È inutile, dunque, confidare nella forza della legge in questo ambito di fronte a un potere del giudice sempre più ampio sul contenuto dei contratti.
E lo stesso discorso vale nella materia della responsabilità sanitaria.
La legge Gelli è intervenuta opportunamente per contrastare alcune derive giurisprudenziali punitive nei confronti di medici e strutture sanitarie. Ma i principi sul nesso di causa, sul concorso di cause umane e naturali, sul consenso informato sono frutto soprattutto dell’interpretazione giurisprudenziale.

Diritto e tabelle sul danno non patrimoniale
Un’ultima considerazione sulle tabelle elaborate dai vari Tribunali.
Come ci ha insegnato Paolo Grossi, ma pure riprendendo gli scritti di Giovanni Canzio, anche le tabelle elaborate dai gruppi di lavoro sorti nell’ambito degli Osservatori sulla Giustizia Civile dei diversi Tribunali (io ho esperienza di quelli che operano nell’Osservatorio di Milano nel quale tutti i gruppi di lavoro sul danno alla persona sono coordinati e diretti da Damiano Spera) creano diritto e sono il frutto della sapienza di avvocati, magistrati togati e non, professori universitari e medici legali.
Tutte le tabelle sul danno non patrimoniale alla persona elaborate dall’Osservatorio del Tribunale di Milano sono state applicati da quasi tutti i Tribunali e hanno permesso di rendere prevedibile l’esito di una controversia contribuendo anche a prevenirne moltissime.

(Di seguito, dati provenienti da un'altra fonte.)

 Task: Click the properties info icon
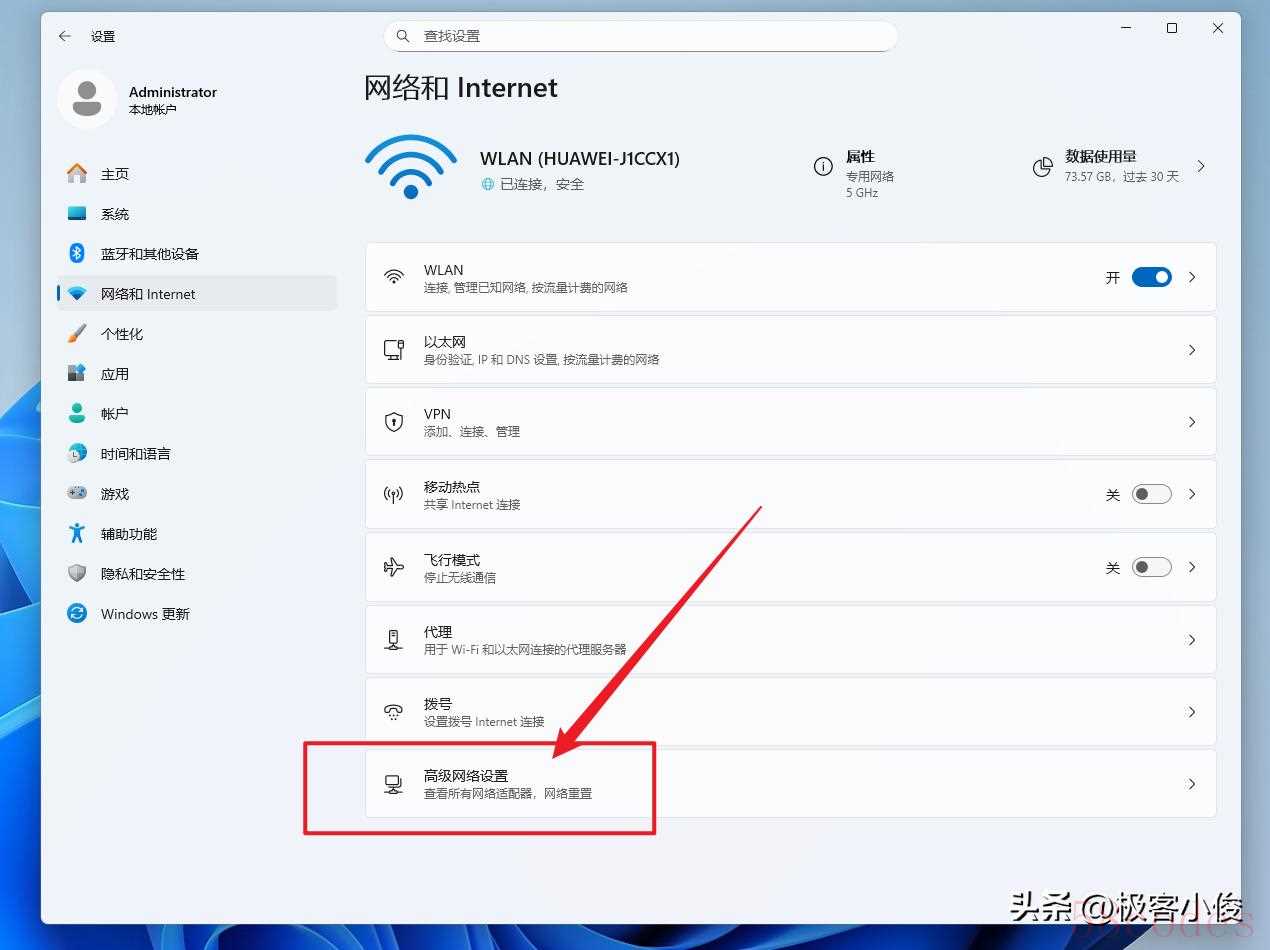click(x=823, y=167)
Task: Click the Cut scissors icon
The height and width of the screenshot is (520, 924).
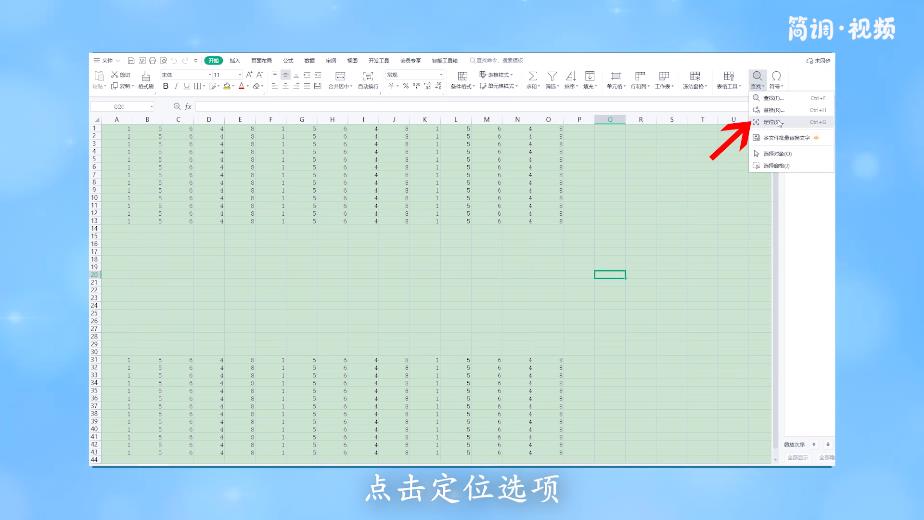Action: click(x=114, y=75)
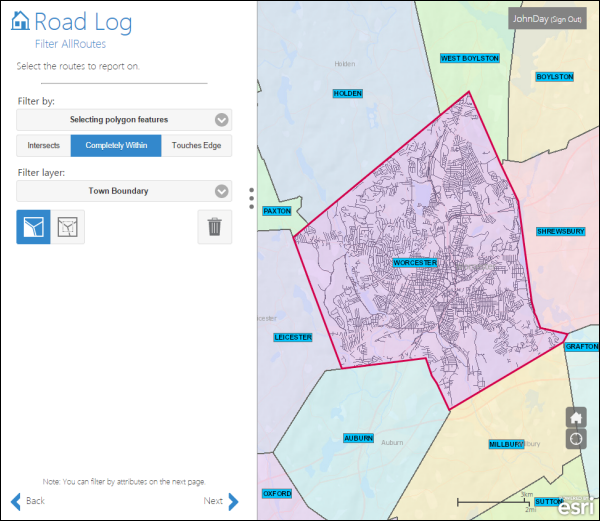Image resolution: width=600 pixels, height=521 pixels.
Task: Choose the draw-box polygon selection tool
Action: 68,227
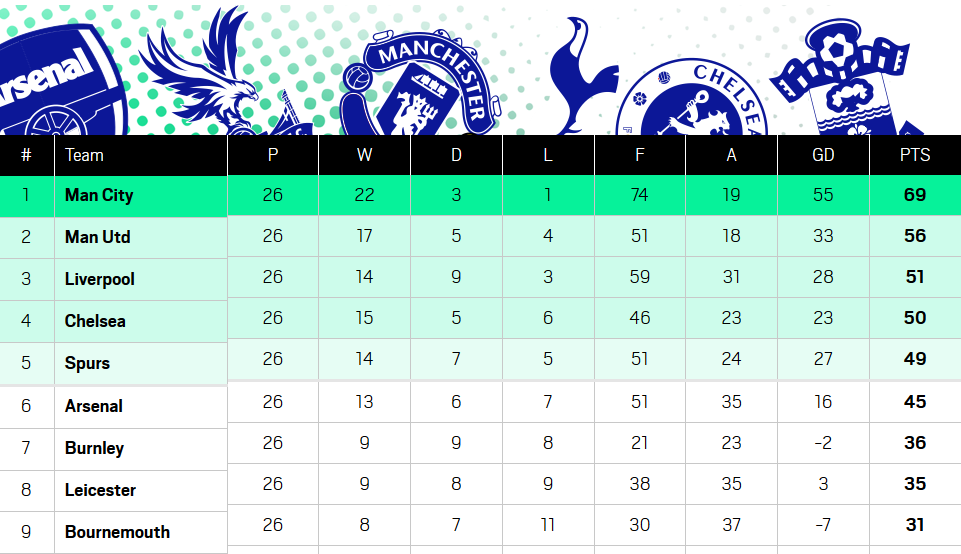Screen dimensions: 961x554
Task: Open the Spurs team name
Action: pyautogui.click(x=87, y=363)
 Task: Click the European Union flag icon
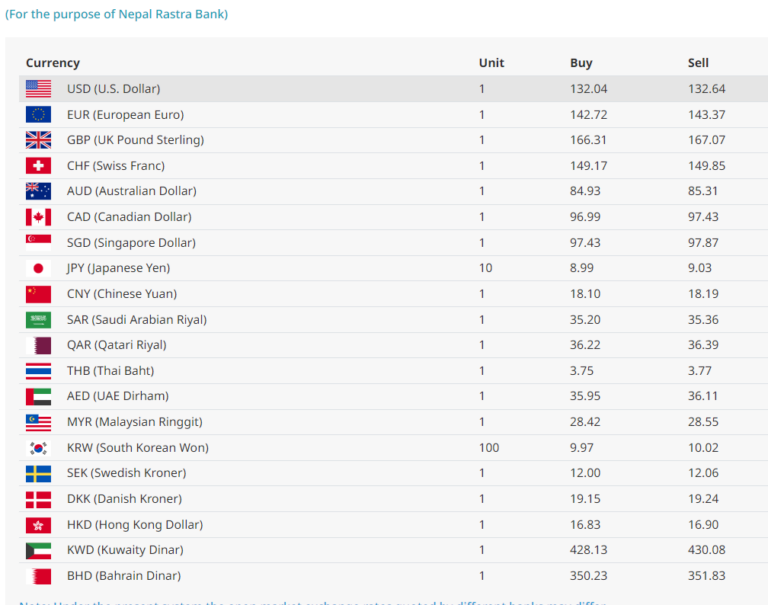tap(38, 115)
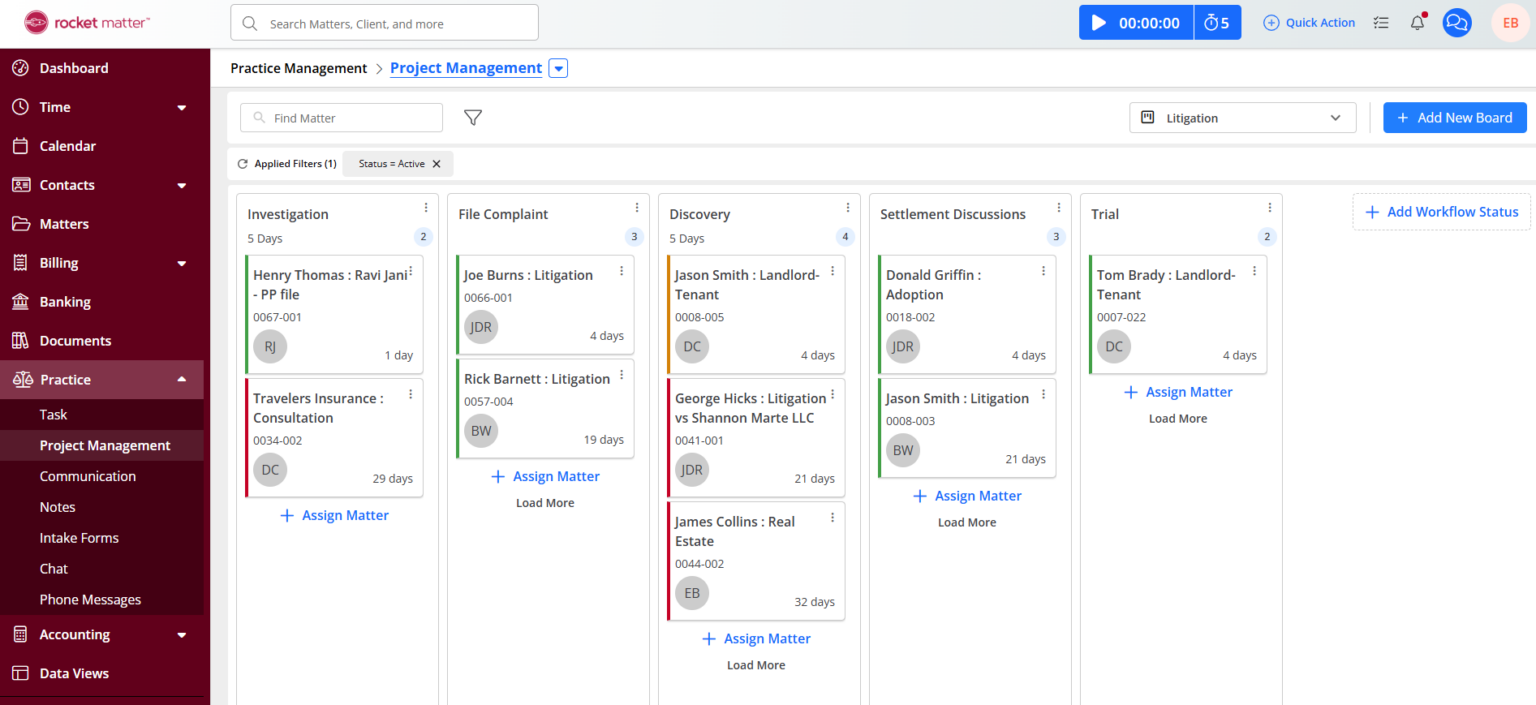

Questi gruppi di lavoro hanno fatto anche una nomofilachia moderna che non proviene soltanto dalla Corte di Cassazione ma è il frutto della decisione dei giudici di merito e dell’opera del ceto dei giuristi e dei medici legali.
Il paesaggio giuridico è, dunque, molto più vasto rispetto al passato e va dalla legge all’interprete, dalla giurisprudenza alla dottrina, dalla consuetudine all’attività sapienziale di magistrati, avvocati, professori universitari e medici legali che operano all’interno dei gruppi di lavoro degli Osservatori sulla Giustizia Civile dei Tribunali.
Naturalmente tutte queste fonti del diritto hanno come loro stella polare i valori e i principi che sono affermati nella nostra Costituzione.
Il diritto, in conclusione, anzi, la bellezza del diritto, riprendendo il titolo di un racconto di Piero Chiara sulla bellezza del vivere, deriva oggi dalla complessità, molteplicità e ricchezza delle sue fonti.